Just a couple of years ago, back when World of Warcraft and EverQuest were the only MMOs anyone had ever heard of, beta testing was a sort of contact sport for MMO enthusiasts. Games were being developed, shown off, and either flopping or dropping at a good pace – not the breakneck pace of today, but a good pace. The people who tested those games before they opened to the public were called beta testers.
They were a group of gamers who were serious about gaming and loved trying new products and reporting problems they found with it. The pride came from knowing you were a big part of a game’s development. After all, a new MMO could be built better than a German tank and still dive with the big Fail Whale when you put more than a couple of hundred players into it at the same time.
In those days, “beta” meant “testing” and it meant that only a few were given access. Terms like “closed beta” and other qualifiers were not used. They were pointless. A beta was, by definition, closed.
Now? Not so much.
Today, when we who cover the game world talk about beta, we have to qualify whether it’s a “closed” or “open” beta. In today’s terms, “open beta” just means “pre-marketing phase.” Nobody really tests anything in open beta anymore, game developers and publishers just use this phase as a way to generate buzz on blogs and forums as “beta testers” talk about the game to their friends.
Look at Star Wars: The Old Republic for example. The game went into development, then closed beta (where real testing seemed to have happened), then open beta (where the marketing machine began really ramping up), then public release. During open beta, a few blogs noted issues they’d found with possible exploits in certain map areas of SWTOR. Next thing you know, the game is open to the public, those exploits are still there, and people start taking advantage of them to get ahead in the game. So SWTOR clamps down, shuts down accounts, and creates a lot of negative PR for itself. Why?
Because those exploits were not reported by beta “testers” to the SWTOR development staff (that I know of) and so were never addressed. Instead, they were posted to blogs and forums where others found out about them and used them to advantage.

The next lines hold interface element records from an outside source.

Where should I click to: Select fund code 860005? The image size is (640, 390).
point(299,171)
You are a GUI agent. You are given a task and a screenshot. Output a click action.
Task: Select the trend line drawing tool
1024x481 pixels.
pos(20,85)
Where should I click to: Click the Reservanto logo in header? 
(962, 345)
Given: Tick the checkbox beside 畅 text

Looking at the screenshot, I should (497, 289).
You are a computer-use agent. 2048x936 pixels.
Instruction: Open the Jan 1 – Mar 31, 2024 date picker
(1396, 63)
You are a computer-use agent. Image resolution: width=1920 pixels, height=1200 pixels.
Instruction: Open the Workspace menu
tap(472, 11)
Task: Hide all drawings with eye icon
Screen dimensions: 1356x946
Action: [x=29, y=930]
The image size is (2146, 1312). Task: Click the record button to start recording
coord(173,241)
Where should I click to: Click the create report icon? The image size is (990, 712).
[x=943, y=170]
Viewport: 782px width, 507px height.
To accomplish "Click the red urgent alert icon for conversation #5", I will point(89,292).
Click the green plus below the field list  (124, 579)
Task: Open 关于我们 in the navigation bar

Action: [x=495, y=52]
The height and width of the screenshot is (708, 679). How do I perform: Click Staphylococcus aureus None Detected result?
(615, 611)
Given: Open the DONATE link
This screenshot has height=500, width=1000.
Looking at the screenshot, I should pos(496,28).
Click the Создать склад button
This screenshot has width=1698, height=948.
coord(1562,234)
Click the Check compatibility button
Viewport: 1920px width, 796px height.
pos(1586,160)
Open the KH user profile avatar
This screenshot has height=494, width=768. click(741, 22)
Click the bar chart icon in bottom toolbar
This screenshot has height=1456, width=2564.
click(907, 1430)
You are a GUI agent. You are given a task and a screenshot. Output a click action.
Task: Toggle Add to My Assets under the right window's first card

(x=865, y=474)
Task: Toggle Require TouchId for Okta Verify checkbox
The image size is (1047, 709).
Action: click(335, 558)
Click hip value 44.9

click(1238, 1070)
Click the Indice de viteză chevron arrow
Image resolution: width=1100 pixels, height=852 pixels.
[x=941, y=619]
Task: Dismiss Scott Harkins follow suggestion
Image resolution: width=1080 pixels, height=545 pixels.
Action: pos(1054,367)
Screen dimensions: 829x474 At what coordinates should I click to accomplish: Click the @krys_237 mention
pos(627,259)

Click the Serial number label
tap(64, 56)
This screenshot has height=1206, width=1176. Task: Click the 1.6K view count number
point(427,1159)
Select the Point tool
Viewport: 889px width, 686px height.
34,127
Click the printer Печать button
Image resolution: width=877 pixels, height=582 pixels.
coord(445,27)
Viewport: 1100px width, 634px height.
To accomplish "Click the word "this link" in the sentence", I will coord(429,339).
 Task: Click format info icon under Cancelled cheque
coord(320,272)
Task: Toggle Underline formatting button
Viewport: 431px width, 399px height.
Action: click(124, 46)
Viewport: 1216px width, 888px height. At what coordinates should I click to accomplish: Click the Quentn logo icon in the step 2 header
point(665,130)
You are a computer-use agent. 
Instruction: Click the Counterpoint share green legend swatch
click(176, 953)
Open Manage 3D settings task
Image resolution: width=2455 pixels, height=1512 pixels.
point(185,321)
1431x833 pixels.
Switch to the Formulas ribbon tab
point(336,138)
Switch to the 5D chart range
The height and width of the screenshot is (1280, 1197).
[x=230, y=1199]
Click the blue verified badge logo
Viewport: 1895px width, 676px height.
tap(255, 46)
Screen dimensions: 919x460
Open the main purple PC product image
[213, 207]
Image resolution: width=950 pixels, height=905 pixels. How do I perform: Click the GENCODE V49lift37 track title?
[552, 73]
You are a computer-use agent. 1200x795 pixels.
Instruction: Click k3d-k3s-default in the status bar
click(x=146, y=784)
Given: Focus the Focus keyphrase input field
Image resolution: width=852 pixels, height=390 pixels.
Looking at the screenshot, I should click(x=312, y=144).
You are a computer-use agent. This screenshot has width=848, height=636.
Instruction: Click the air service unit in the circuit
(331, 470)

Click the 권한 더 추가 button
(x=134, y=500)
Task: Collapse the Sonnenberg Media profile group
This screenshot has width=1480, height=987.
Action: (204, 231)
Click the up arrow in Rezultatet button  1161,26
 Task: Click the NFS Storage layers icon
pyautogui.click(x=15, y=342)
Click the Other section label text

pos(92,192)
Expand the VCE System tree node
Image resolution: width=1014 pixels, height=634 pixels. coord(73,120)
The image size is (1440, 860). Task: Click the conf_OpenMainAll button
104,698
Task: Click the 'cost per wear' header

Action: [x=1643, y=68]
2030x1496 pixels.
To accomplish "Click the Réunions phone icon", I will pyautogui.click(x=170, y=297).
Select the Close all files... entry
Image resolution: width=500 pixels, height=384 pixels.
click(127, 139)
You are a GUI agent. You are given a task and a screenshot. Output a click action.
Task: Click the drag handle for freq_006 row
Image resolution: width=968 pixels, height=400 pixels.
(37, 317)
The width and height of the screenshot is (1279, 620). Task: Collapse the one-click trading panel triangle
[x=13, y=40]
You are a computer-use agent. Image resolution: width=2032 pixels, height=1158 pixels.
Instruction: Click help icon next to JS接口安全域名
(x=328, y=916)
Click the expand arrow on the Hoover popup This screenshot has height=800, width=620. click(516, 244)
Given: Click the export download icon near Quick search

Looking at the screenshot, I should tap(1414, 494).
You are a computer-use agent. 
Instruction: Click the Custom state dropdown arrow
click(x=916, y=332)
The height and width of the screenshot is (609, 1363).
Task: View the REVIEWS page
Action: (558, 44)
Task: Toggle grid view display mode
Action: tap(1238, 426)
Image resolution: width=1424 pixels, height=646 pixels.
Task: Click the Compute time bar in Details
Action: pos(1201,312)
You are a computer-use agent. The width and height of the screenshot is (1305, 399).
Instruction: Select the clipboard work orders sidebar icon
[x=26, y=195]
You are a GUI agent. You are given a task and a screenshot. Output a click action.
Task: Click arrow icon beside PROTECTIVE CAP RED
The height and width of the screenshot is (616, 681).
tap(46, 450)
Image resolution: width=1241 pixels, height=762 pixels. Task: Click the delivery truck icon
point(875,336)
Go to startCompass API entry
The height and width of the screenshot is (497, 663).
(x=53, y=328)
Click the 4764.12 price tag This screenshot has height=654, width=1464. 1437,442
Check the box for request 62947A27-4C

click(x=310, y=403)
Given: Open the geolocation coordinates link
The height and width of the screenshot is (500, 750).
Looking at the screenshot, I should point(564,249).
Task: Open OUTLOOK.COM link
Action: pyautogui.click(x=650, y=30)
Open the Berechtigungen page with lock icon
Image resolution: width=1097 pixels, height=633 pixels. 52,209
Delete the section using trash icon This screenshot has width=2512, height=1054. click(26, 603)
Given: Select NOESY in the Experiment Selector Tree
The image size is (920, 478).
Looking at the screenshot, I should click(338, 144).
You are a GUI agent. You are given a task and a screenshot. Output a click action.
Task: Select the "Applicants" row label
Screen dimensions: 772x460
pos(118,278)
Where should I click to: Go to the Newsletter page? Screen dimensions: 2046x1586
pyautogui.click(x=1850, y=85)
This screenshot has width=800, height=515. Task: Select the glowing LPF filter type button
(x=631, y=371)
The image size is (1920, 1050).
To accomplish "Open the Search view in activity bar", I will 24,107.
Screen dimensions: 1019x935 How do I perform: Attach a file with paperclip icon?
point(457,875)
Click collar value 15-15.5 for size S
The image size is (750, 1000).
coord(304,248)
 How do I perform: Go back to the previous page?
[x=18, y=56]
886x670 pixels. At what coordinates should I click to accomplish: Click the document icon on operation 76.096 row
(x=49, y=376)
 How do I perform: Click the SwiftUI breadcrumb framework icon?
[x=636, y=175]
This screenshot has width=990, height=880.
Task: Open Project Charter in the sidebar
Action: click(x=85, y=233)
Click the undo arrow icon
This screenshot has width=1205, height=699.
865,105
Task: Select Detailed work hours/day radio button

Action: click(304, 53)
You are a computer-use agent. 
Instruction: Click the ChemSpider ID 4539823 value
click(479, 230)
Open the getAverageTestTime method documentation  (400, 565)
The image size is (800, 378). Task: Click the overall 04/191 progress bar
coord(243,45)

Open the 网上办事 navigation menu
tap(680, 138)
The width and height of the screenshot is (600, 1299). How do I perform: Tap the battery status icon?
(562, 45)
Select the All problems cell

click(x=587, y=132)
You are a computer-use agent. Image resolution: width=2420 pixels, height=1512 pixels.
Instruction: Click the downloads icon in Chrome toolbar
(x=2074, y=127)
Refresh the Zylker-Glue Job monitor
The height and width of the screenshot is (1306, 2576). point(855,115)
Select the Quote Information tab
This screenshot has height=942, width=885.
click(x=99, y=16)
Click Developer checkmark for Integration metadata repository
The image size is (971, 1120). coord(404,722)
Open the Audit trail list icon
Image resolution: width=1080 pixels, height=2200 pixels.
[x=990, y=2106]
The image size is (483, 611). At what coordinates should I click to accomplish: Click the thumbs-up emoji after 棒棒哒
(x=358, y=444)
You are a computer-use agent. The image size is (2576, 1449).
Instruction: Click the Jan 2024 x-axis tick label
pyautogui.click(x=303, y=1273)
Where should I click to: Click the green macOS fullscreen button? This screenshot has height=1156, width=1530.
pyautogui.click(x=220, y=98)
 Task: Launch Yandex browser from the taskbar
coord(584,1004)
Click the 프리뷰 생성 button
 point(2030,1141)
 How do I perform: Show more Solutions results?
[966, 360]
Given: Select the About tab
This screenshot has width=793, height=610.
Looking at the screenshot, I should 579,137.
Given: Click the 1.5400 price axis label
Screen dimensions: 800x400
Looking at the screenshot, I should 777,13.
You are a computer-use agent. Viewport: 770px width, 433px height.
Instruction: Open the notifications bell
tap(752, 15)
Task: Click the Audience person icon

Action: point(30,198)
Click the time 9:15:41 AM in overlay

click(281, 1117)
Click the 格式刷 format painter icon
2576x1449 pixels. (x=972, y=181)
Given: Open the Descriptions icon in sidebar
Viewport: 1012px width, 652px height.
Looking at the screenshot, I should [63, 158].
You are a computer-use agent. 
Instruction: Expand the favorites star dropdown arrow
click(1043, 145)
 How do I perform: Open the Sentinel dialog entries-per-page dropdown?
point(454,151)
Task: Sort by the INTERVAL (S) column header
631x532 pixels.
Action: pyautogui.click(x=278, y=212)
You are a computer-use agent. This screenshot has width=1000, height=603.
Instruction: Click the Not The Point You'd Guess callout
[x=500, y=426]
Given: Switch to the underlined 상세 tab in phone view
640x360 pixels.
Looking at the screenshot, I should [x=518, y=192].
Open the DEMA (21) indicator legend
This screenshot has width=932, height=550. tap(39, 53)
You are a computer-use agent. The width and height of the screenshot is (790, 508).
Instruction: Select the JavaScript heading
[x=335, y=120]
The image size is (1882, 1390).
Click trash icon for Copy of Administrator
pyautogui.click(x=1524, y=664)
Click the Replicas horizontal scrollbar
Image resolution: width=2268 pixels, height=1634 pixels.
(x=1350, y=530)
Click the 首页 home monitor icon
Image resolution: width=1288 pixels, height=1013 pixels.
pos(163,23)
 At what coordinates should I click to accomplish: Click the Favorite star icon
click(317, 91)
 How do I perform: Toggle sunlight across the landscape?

Welcome to the new world of MMOs. Beta doesn’t mean what it used to.
On the other hand, the ultra-competitive game market now means that as players, we have a lot of games to choose from. Our time to play is limited to a maximum of 24 hours a day, so we can’t play 50 games actively and be expected to get anywhere (or really enjoy) any of those games. So we pick and choose.
One good aspect of this new “open beta, pre-release” thing is that it means that as players, we can test out (nearly always for free) new games before they’re public and see if we like them. If not, we move on. If so, we get a head start since most developers do not wipe servers when going to public launch after open beta.
So while beta isn’t what it used to be, the change to this new way of thinking isn’t all bad. Still, I miss the old days of beta testers as a sort of gamer elite. It used to be cool to say “Ya, I was in the beta on that game.” Now it just means you got the press release and joined up.